(Text under study Opens)

The positive model that isn’t

JON WIENER is professor of history at UC Irvine and a contributing editor to the Nation magazine.

DOES HISTORY provide any models suggesting that the unhappy war in Iraq might have a happy ending? Journalists and military experts are pointing hopefully to the U.S. war in the Philippines at the turn of the 20th century as an example of how Americans can fight a tough guerrilla insurgency and eventually win.

Max Boot, an Op-Ed columnist for the Los Angeles Times, has written that the U.S. victory in the Philippines provides a “useful reminder” that Americans can prevail in Iraq. Similar arguments have been made by Robert Kaplan in the Atlantic Monthly and by the neoconservative American Enterprise Institute.

(Text under study Closes)

* **Work order 1**
Rewrite the rows starting with the line that contains "The width and" and going on through the end of the rows, switching "screenshot" to "screen capture" and keeping everything else unchanged. Leave the pictures out.

(Entries supplied Opens)

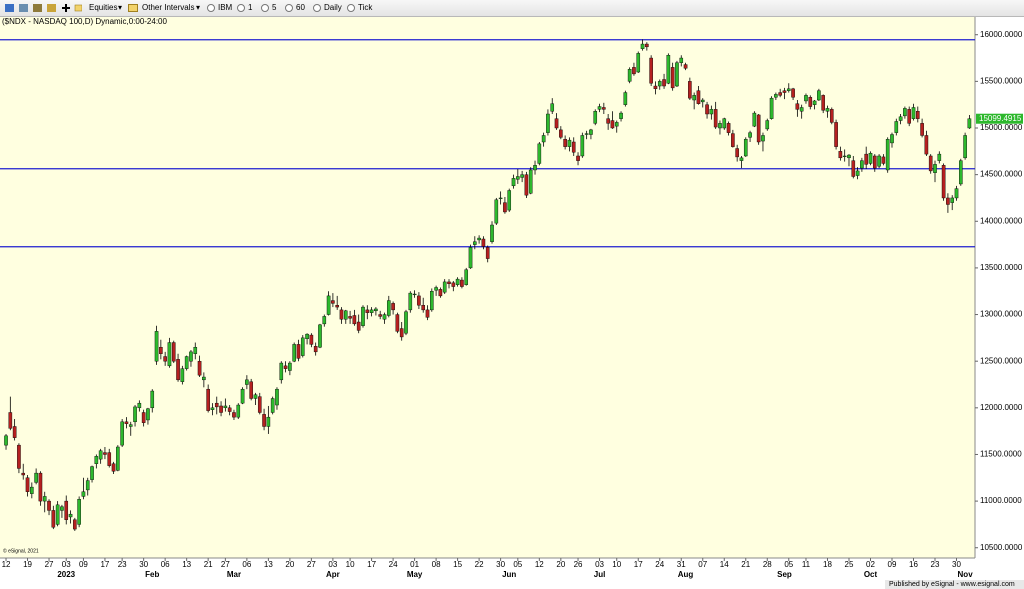 Image resolution: width=1024 pixels, height=589 pixels. Describe the element at coordinates (300, 8) in the screenshot. I see `toolbar-item: 60` at that location.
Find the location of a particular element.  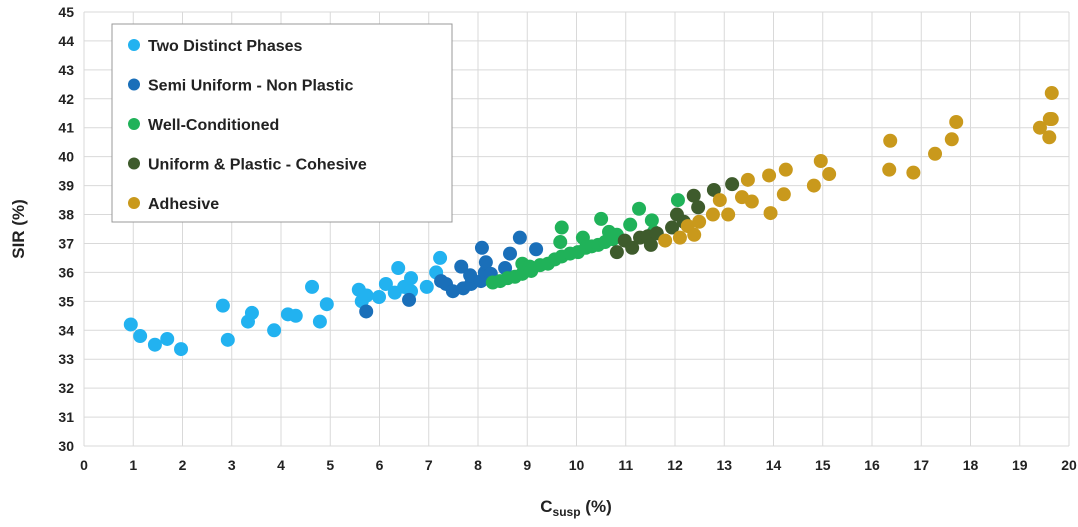

x-tick-label: 4 is located at coordinates (281, 465).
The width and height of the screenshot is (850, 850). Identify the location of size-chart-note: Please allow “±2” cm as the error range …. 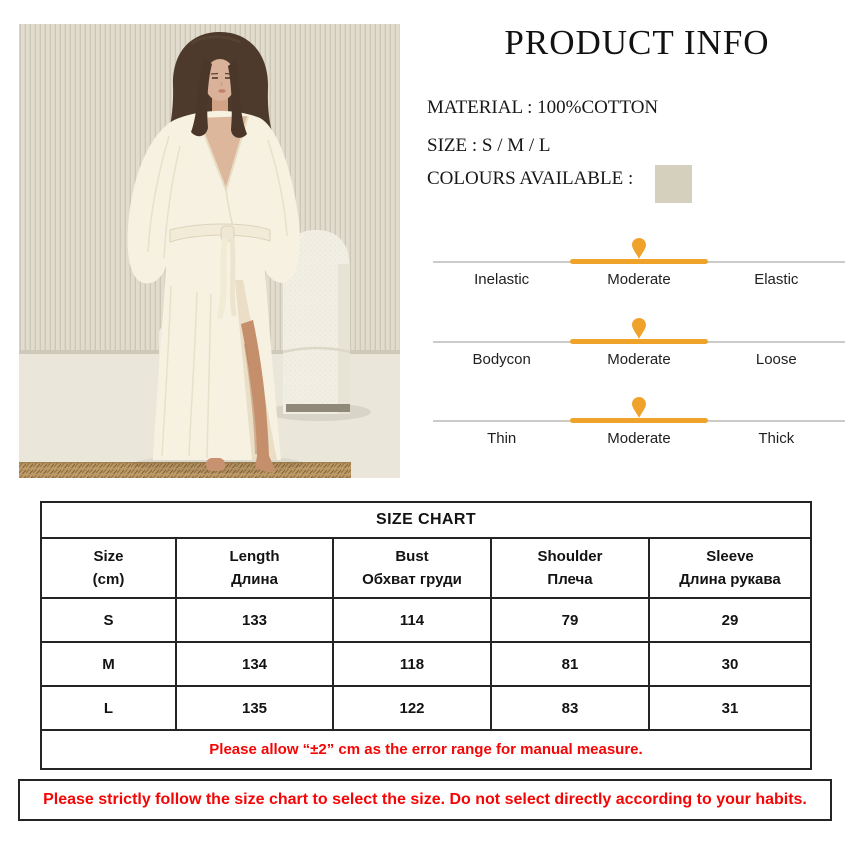
(426, 750).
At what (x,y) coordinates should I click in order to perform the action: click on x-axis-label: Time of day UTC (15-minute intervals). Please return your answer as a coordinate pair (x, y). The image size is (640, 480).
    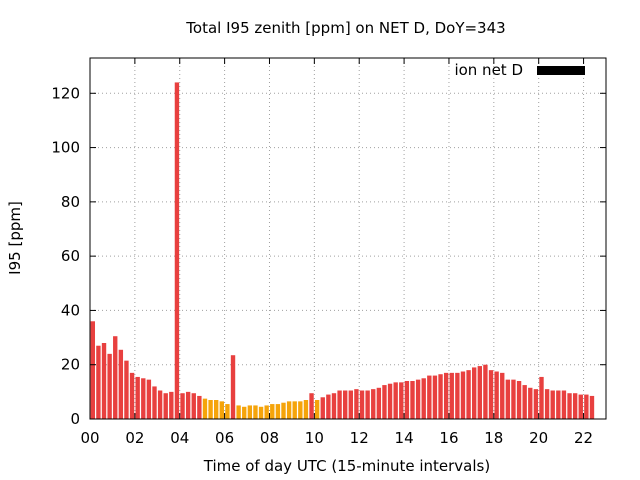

(Entries supplied Closes)

* **Work order 2**
Reproduce the article on the Philippines war as a model for Iraq in full, word for word.

* **Output 1**
The width and height of the screen capture is (850, 850). Identify the location of size-chart-note: Please allow “±2” cm as the error range …. 
(426, 750).
At what (x,y) coordinates should I click in order to perform the action: click on x-axis-label: Time of day UTC (15-minute intervals). Please return your answer as a coordinate pair (x, y). The image size is (640, 480).

* **Output 2**
The positive model that isn’t

JON WIENER is professor of history at UC Irvine and a contributing editor to the Nation magazine.

DOES HISTORY provide any models suggesting that the unhappy war in Iraq might have a happy ending? Journalists and military experts are pointing hopefully to the U.S. war in the Philippines at the turn of the 20th century as an example of how Americans can fight a tough guerrilla insurgency and eventually win.

Max Boot, an Op-Ed columnist for the Los Angeles Times, has written that the U.S. victory in the Philippines provides a “useful reminder” that Americans can prevail in Iraq. Similar arguments have been made by Robert Kaplan in the Atlantic Monthly and by the neoconservative American Enterprise Institute.